強引な次期社長に独り占めされてます!
「ところで、なんでお前は飲みに誘われて困ってんだよ。彼氏がいるって断わりゃいいじゃないか」

なんだ、なんだ。主任がいきなりプライベートチックだけど。

「あ。いや。芳賀さんなら、深く突っ込まれそうで」

もじもじしながら呟くと、不機嫌そうに顔をしかめられる。

「突っ込ませてやれよ。
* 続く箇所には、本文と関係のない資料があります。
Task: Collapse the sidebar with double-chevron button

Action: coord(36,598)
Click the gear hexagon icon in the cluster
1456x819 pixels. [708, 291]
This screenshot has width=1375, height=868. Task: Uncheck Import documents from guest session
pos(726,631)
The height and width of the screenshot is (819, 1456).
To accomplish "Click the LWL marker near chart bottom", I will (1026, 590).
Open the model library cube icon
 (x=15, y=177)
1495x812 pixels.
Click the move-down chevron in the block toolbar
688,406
言いふらす事でもないが、野間たちと違って、別に隠してないんだから」

そう言って、足を組みながら主任が溜め息をついた。

「あいつは直系だから、野間と付き合ってんのバレたら周囲の風当たりキツくなるだろうが、俺なんてちょっと近い親戚って程度なんだし。そもそも名字が違うから、安心しててもいいぞ?」

いったい何の話をしているんだろう。

あんぐりしていたら、がっかりされたけど。どうして?

「お前な。彼氏の身辺調査くらいしろよ」

「え。そんなこと必要ですか? 私は人の詮索なんてしたことなくて。付き合ったらするものなんですか?」

「まぁ、普通しない」

「……そうですか」

……これは、からかわれたのかな。

「お前は本当に狭い世界で生きているんだな。頭いいはずなのに、頭悪い」

「……はぁ。何だかここ最近、主任に馬鹿って言われているのはひしひしと感じます」

「……そこは反抗していいぞ? ちょっと無意識だから」

無意識で“馬鹿”って言っちゃダメですから。